Exercise requirements:
An identical copy of all the entries is the required result.

Items from a dataset:
################

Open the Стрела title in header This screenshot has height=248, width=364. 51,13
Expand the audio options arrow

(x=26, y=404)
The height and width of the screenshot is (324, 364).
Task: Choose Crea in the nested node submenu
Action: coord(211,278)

################

Final answer:
Open the Стрела title in header This screenshot has height=248, width=364. 51,13
Expand the audio options arrow

(x=26, y=404)
The height and width of the screenshot is (324, 364).
Task: Choose Crea in the nested node submenu
Action: coord(211,278)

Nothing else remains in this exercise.